Around sixteen million people live with a disability in the UK and, per research from Primark and Research Institute for Disabled Consumers, 59 per cent would buy adaptive wear if it was available in mainstream retailers. Given its bespoke demands, adaptive fashion is challenging but it is also an opportunity to better a disabled person’s life. Currently, 62 per cent of those living with a disability in the UK say it is difficult to find clothes they feel comfortable in due to their disability, health condition or impairment. Adaptive clothing is designed to accommodate the needs of a range of disabilities, age-related and chronic health, and post-operative patients. This is achieved through adapted fastenings and openings as well as design changes.

Victoria Jenkins has more than a decade’s experience in fashion and founded her adaptive fashion brand, Unhidden, in 2016 to normalise universal design. Unhidden has gone on to be the first adaptive brand to become a member of the British Fashion Council and showcase at London Fashion Week. In 2023, Victoria Jenkins was named second most influential disabled person on The Shaw Trust Disability Power 100.

Perhaps the solution does indeed lie in rethinking democratic fashion and including people with disabilities in the design process to actively solicit feedback that can bring about meaningful change. The goal will be achieved when we bring the niche adaptive apparel segment to the forefront of fashion and increasing shopping accessibility. Let’s rise up to the challenge and improve quality of life for individuals facing mobility, sensory or cognitive challenges.

The Adaptive Market

Per Cognitive Market Research, ‘Adaptive Clothing market size is USD 1358.2 million in 2024 and will expand at a compound annual growth rate of 7 per cent from 2024 to 2031.’ These indicators show the importance of a segment of customers who have only been shopping for apparel from a medical perspective. In this context, style is equally significant as function because fashion contributes towards expressing individuality and enhances self-confidence.

Image Source: Tommy Adaptive By Tommy Hilfiger

Designing for people with disabilities is not a trend, it’s a necessity.
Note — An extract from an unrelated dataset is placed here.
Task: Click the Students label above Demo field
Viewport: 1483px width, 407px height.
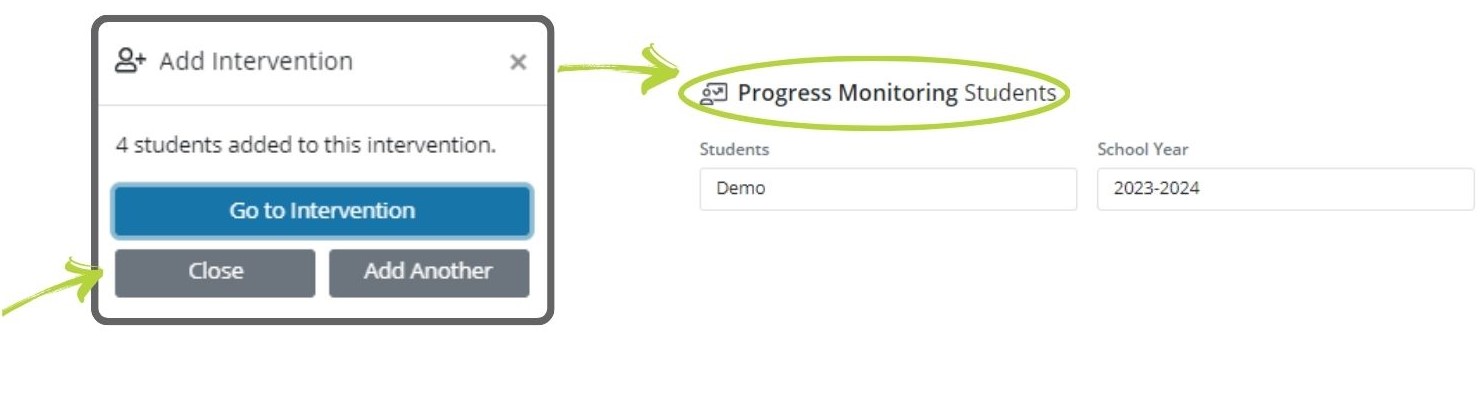Action: tap(734, 150)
We need to sensitize the fashion industry and help designers understand the core of adaptive apparel. Geeta Castelino, social psychologist and corporate trainer expresses, “Being Polo-afflicted since childhood and a social psychologist counseling the physically challenged, I can perceive the challenges that people with disability face. Those who wear calipers on their feet need design adaptations for pants, jeans and pajamas; they need special design attention and fabric which doesn’t tear due to the caliper. Designers need to understand a disabled person’s requirements and focus on making adaptive apparel comfortable and stylish,” she explains. “The visually impaired should be able to select apparel from a closet, without dependency. For the mentally challenged, comfort is essential or they may get irritable due to a tight fit.”

With this in mind, Tommy Hilfiger launched ‘Tommy Adaptive’ offering adaptive sportswear, from jeans that fit over prosthetic legs to shirts with easy-open buttons, inspired by his autistic children’s struggle with apparel. That year, Nike launched FlyEase with easy-on zippered sneakers, as a response to a letter from a kid with cerebral palsy. Fashion designer Mindy Scheier launched ‘Runway of Dreams’, a nonprofit that promotes inclusive clothing, inspired by her son who has multiple dystrophy and couldn’t find a pair of jeans that would slide over his leg brace.
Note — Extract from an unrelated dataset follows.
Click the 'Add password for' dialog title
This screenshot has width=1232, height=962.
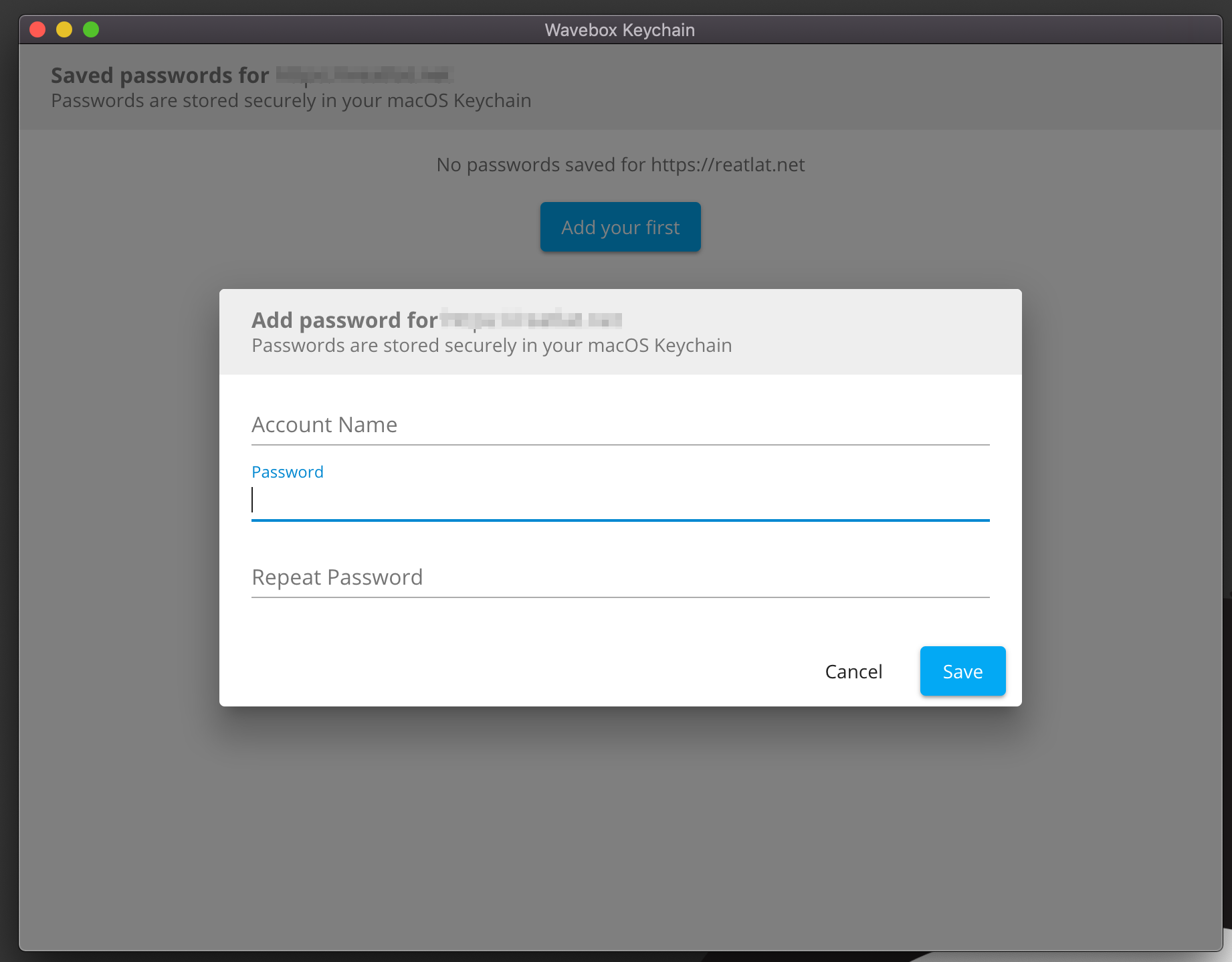click(342, 320)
The National Football League launched an adaptive and assisted apparel capsule collection for all thirty-two teams. Designed by G-III, it includes T-shirts, fleece crewnecks and hoodies with hidden and wider openings, magnetic closures in lieu of buttons, extended pullers and magnetic connectors for zipper closures and bungee cords. The line also includes short-sleeve tees with an open back and snap closures to allow caregivers to dress individuals easily. These collections make sports apparel more inclusive than ever before.